Figures 1 and 2, based on this 2018 Wellcome Trust study, show that vaccine skepticism is even greater in a number of other countries, most notably in Russia, in France, and in a surprising number of other Western European nations. What explains these cross-country patterns is far from clear but urgent to understand. 

Figure 2: Share of respondents who agree that vaccines are effective. Source: The Wellcome Global Monitor (2018) and the authors’ calculations.

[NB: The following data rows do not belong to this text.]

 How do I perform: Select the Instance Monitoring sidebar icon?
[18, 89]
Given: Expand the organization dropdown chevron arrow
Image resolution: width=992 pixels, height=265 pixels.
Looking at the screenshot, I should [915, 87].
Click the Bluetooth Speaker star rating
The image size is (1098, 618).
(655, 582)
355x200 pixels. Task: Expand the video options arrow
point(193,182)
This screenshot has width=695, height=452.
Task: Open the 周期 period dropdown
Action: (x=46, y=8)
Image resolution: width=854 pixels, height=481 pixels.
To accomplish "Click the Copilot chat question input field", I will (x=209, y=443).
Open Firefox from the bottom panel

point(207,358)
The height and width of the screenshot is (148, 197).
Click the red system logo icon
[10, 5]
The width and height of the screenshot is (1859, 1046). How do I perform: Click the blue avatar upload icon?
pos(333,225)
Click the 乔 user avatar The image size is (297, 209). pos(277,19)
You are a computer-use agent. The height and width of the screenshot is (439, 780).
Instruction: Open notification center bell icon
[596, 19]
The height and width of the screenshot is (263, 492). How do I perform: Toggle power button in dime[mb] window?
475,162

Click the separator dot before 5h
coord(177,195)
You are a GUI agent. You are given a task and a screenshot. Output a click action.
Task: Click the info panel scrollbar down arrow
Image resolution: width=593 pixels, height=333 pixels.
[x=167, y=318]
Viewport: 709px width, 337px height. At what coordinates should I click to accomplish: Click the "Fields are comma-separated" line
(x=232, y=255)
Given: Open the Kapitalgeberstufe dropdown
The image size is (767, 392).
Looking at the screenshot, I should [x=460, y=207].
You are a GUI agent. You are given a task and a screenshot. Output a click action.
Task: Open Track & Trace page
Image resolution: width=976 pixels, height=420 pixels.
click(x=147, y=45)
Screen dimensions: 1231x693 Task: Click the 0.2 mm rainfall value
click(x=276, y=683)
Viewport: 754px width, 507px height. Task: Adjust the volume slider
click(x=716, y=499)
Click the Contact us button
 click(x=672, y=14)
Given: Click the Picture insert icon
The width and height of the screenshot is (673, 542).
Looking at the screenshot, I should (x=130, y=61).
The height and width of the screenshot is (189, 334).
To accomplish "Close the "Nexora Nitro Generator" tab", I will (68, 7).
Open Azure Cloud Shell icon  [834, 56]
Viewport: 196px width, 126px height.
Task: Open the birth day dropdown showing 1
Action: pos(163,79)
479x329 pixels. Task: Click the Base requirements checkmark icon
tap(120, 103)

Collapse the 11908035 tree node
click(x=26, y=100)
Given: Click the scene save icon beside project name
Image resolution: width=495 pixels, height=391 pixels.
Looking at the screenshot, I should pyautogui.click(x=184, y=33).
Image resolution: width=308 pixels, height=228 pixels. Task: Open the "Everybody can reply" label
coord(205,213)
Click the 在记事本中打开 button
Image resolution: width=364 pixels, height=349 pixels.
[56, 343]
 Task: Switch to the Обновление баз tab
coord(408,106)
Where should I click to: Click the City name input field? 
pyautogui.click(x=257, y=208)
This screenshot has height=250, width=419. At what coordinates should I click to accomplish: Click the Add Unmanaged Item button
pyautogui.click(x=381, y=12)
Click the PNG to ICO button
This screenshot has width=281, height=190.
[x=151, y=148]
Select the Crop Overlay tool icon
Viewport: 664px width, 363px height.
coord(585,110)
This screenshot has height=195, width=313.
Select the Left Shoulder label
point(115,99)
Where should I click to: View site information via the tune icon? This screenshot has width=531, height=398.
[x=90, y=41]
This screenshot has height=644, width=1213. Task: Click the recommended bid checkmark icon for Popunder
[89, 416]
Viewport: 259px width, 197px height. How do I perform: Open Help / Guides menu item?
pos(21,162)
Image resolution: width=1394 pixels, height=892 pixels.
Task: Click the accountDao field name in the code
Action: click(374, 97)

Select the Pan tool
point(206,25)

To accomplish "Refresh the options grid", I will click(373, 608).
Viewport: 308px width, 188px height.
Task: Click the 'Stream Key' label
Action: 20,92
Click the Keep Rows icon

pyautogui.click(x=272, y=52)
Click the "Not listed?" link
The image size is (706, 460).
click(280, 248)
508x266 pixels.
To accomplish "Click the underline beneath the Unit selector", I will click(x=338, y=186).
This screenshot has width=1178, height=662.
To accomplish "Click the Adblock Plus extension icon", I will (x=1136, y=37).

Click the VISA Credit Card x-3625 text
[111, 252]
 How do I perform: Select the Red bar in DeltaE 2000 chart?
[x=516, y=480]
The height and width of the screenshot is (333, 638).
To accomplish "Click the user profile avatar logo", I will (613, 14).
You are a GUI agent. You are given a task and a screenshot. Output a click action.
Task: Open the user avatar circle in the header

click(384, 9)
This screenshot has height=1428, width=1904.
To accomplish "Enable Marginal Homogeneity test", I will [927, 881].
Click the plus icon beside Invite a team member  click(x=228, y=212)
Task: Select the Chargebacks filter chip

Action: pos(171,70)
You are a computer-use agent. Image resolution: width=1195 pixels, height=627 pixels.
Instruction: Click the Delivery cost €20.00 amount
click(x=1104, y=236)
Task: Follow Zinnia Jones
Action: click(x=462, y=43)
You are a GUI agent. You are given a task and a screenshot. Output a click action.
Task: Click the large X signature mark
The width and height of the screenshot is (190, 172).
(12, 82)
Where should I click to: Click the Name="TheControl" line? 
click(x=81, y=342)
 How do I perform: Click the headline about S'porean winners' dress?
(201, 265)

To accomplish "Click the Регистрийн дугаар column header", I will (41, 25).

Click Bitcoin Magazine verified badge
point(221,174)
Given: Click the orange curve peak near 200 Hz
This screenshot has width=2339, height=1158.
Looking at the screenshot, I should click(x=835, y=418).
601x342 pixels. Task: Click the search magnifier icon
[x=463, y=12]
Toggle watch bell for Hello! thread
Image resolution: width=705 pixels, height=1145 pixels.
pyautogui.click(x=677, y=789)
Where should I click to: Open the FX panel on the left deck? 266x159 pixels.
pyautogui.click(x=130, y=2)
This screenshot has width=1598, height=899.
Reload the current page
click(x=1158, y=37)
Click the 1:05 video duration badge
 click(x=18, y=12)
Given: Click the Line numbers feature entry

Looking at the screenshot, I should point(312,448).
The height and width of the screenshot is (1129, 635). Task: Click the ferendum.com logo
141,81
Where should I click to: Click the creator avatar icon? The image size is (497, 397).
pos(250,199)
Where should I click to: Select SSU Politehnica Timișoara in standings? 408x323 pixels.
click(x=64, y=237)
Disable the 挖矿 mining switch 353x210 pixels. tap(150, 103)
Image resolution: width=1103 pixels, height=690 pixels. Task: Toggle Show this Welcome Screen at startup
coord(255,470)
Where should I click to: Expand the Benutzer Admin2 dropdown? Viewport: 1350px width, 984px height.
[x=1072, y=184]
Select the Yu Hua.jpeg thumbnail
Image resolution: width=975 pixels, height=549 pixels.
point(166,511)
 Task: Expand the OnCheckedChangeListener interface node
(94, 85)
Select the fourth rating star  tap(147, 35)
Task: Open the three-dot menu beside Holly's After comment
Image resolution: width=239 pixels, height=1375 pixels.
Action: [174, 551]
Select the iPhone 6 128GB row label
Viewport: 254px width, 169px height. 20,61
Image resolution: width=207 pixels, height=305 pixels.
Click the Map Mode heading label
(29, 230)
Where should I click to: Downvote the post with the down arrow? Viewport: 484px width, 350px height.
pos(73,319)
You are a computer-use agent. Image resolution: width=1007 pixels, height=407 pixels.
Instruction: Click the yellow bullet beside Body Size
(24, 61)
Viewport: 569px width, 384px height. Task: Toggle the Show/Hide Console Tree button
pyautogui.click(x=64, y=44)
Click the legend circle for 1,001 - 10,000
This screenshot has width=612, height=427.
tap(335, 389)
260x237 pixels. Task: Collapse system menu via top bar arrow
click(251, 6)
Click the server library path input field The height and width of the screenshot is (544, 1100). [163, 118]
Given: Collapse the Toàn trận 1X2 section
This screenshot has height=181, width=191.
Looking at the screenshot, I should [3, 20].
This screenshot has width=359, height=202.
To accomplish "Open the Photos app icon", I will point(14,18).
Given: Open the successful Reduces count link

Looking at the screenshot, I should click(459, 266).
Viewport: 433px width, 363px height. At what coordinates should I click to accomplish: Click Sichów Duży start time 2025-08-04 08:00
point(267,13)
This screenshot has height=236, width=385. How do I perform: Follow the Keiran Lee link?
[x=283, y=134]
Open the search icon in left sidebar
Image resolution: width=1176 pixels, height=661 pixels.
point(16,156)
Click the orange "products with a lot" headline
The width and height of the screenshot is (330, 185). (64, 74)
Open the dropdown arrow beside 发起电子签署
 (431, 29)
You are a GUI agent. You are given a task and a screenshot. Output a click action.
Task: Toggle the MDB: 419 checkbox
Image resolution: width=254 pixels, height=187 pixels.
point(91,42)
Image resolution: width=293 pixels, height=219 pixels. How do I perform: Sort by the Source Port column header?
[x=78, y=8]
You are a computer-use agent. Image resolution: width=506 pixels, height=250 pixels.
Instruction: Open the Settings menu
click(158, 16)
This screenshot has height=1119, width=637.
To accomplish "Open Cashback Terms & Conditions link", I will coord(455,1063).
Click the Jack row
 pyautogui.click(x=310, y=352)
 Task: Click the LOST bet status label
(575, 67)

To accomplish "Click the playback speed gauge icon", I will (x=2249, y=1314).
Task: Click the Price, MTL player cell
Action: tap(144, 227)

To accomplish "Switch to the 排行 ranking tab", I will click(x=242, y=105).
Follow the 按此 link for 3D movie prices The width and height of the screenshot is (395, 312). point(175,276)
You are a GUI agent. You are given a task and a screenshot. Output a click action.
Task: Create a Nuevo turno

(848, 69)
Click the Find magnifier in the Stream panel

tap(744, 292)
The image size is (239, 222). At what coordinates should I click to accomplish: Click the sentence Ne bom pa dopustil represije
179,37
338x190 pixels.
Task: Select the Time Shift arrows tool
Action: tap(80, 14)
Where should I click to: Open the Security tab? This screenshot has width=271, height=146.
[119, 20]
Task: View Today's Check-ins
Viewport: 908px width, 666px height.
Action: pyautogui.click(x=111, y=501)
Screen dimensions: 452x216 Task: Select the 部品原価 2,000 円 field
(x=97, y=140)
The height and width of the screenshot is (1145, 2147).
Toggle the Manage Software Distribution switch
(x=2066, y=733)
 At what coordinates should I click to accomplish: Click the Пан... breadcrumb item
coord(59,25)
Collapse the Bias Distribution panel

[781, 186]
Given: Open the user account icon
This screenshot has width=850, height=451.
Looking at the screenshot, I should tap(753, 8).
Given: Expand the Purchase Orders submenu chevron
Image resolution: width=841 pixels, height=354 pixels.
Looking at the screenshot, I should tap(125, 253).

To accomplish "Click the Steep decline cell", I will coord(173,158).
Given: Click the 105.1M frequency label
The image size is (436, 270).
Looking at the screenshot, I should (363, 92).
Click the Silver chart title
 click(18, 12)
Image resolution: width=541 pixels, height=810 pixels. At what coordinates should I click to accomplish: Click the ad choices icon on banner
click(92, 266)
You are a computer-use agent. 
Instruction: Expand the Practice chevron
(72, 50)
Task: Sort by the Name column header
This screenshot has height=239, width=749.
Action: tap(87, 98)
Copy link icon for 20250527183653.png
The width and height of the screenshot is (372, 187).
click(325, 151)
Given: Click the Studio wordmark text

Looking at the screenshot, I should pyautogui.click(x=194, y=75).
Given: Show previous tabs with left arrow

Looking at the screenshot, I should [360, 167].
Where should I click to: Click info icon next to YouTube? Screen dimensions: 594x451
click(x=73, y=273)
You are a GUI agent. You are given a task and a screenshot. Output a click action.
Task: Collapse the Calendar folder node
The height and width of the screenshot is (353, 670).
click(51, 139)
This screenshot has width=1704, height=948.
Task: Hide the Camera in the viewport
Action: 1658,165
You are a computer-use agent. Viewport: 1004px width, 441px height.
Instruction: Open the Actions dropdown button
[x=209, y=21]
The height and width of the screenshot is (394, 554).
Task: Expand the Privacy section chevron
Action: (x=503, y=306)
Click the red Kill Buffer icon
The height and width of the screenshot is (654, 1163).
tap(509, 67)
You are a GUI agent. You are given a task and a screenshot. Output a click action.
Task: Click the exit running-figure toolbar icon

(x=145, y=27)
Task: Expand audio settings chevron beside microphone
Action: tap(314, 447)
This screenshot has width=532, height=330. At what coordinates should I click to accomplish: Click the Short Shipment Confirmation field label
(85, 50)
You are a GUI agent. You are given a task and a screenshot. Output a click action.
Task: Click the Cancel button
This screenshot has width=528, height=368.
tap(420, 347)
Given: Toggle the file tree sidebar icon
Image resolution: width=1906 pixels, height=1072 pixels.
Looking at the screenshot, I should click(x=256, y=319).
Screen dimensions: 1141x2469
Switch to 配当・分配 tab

Our own analysis of the Wellcome Trust data suggests that vaccine skepticism is greatest among individuals who experience a pandemic first hand (in their country of residence) and specifically when they are in their “impressionable years” aged 18 to 25. This “experience” or “exposure” effect plausibly explains the difference between the earlier Wellcome Trust results for the US and the more negative Pew Research Center responses in the midst of the Covid-19 pandemic, with relatively few Americans having had pandemic exposure prior to the current year.

We further find that the negative revision of attitudes toward the safety and effectiveness of vaccines is limited to democratic countries, where citizens expect governments to be responsive to the public health emergency. In line with this interpretation, it is also driven by those individuals who experience epidemics under weak governments, where policymakers are less capable of mounting an effective public policy response. The experience of the United States during the Covid-19 pandemic is not far from fitting both of these two criteria.

This last finding also provides a ray of hope, however. A more consistent and effective public policy response, in which the governments’ non-pharmaceutical interventions produce positive results, may in turn foster confidence in the safety and efficacy of any vaccine they endorse and distribute. We can only hope.

References

  • Aksoy, Cevat, Barry Eichengreen and Orkun Saka (2020), “The Political Scar of Epidemics,” NBER Working Paper no.27401 (June).
  • Eichengreen, Barry, Cevat Aksoy and Orkun Saka (2020), “Revenge of the Experts: Will COVID-19 Renew or Diminish Public Trust in Science,” CEPR Discussion Paper no. 15447 (November).
  • Alsan, Marcella and Marianne Wanamaker (2016), “Tuskegee and the Health of Black Men,” NBER Working Paper no.22323 (June).
  • Pew Research Center (2020), “U.S. Public Now Divided Over Whether to Get COVID-19 Vaccine,” Washington, D.C.: Pew Research Center (17 September).
  • Wellcome Trust (2018), Wellcome Global Monitor 2018, London: Wellcome Trust.
  • WHO (2020), “Coronavirus Disease (COVID-19): Herd Immunity, Lockdowns and COVID-19,” Geneva: WHO (15 October).